[1-P2-PM34] S-PRGフィラーが口腔細菌に及ぼす抗菌効果と抗菌機序

Author: 〇河野 由1,2、田村 宗明3,4、今井 健一3,4
Affiliation: 1日大 大学院 歯 口腔構造機能分野、2日大 歯 口外、3日大 歯 細菌、4日大 総歯研 生体防御
Abstract: 【目的】近年、齲蝕や歯周病が全身疾患の発症に関わる可能性について数多く報告されている。これら口腔疾患の原因となる口腔病原菌数を減少させる口腔ケアは口腔内外疾患の予防として重要である。
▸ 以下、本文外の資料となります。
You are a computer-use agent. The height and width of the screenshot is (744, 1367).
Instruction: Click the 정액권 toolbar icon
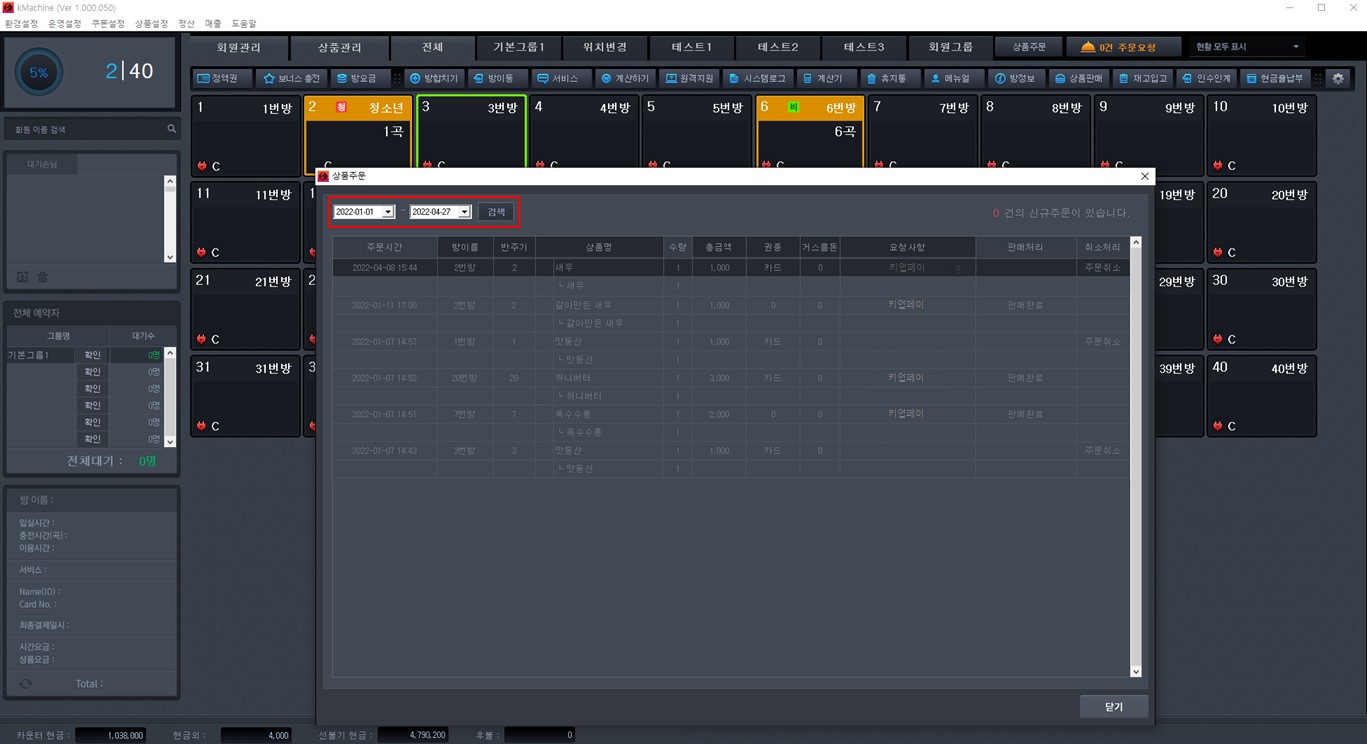point(204,78)
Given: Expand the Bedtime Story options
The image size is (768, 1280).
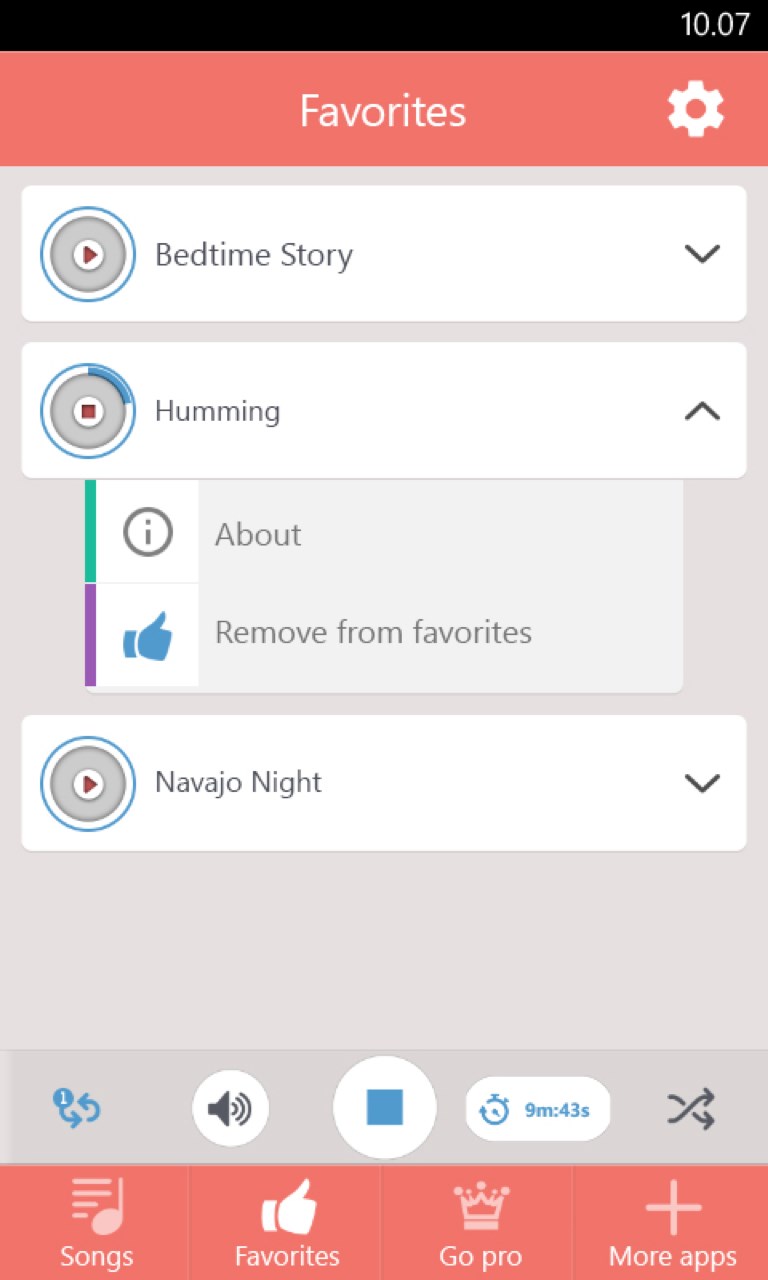Looking at the screenshot, I should [702, 254].
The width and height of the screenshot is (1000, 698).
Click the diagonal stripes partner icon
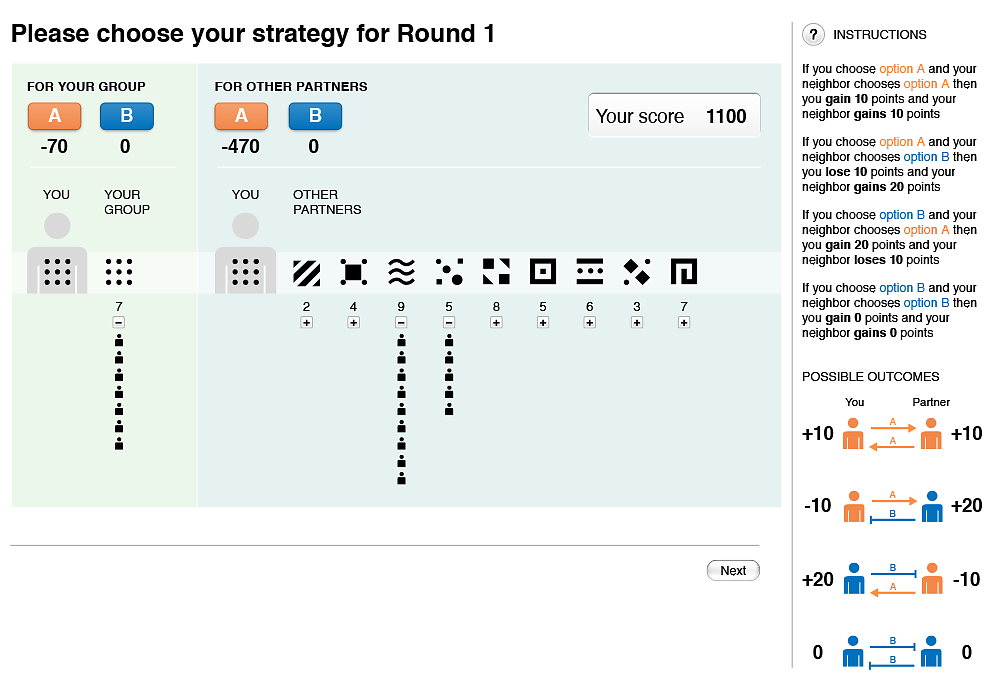click(x=306, y=272)
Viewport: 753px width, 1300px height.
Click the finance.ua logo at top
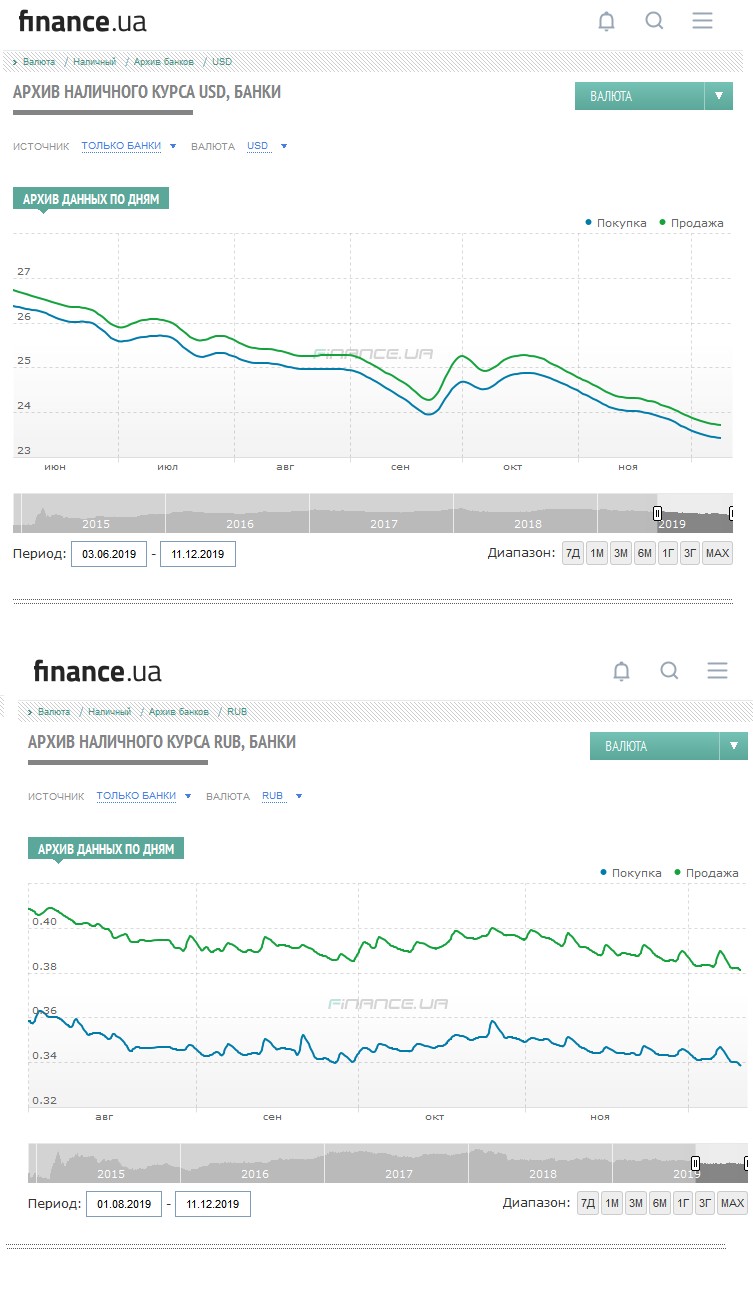[x=82, y=21]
日々の効果的なセルフケアとして歯磨きがあるが、より効率よく歯垢を除去するために様々な成分を含有する口腔ケア剤が用いられている。しかし、成分によっては耐性菌の出現などが報告されていることから、長期使用可能な新たな抗菌成分を見出すことが急務である。S-PRGフィラーは6種のイオンを放出するリチャージ可能な新規バイオアクティブマテリアルであり、口腔細菌に及ぼす抗菌効果・機序に関する報告は未だ少ない。そこで今回、S-PRGフィラーの口腔内細菌に及ぼす抗菌機序と病原因子の抑制効果について検討した。【方法】S-PRGフィラー(株式会社 松風)を精製水に24時間浸漬した上清を試料(イオン水)とした。被験菌としてStreptococcus mutansS. mitisおよびPorphyromonas gingivalisを用いた。各細菌細胞をイオン水含有培地で培養後、細胞内のSOD量と過酸化水素量を測定した。また、イオン水によるS. mutansの付着能と、S. mitisのノイラミニダーゼ活性とP. gingivalisのジンジパイン活性を測定して病原因子への影響を調べた、【結果および考察】培地添加イオン水の濃度に依存してすべての細菌細胞内のSOD量と過酸化水素量が変化し、菌種によって差が認められた。さらにイオン水の存在によりそれぞれの病原因子も抑制されていた。以上の結果からS-PRGフィラーから放出されるイオン水は供試した口腔細菌に酸化ストレスを与えることと病原因子を抑制することが確認され、臨床応用への可能性が示唆された。(学会会員外協力者 日本大学歯学部口腔外科学講座 外木守雄,株式会社 松風 中塚稔之)【利益相反】利益相反状態にはありません。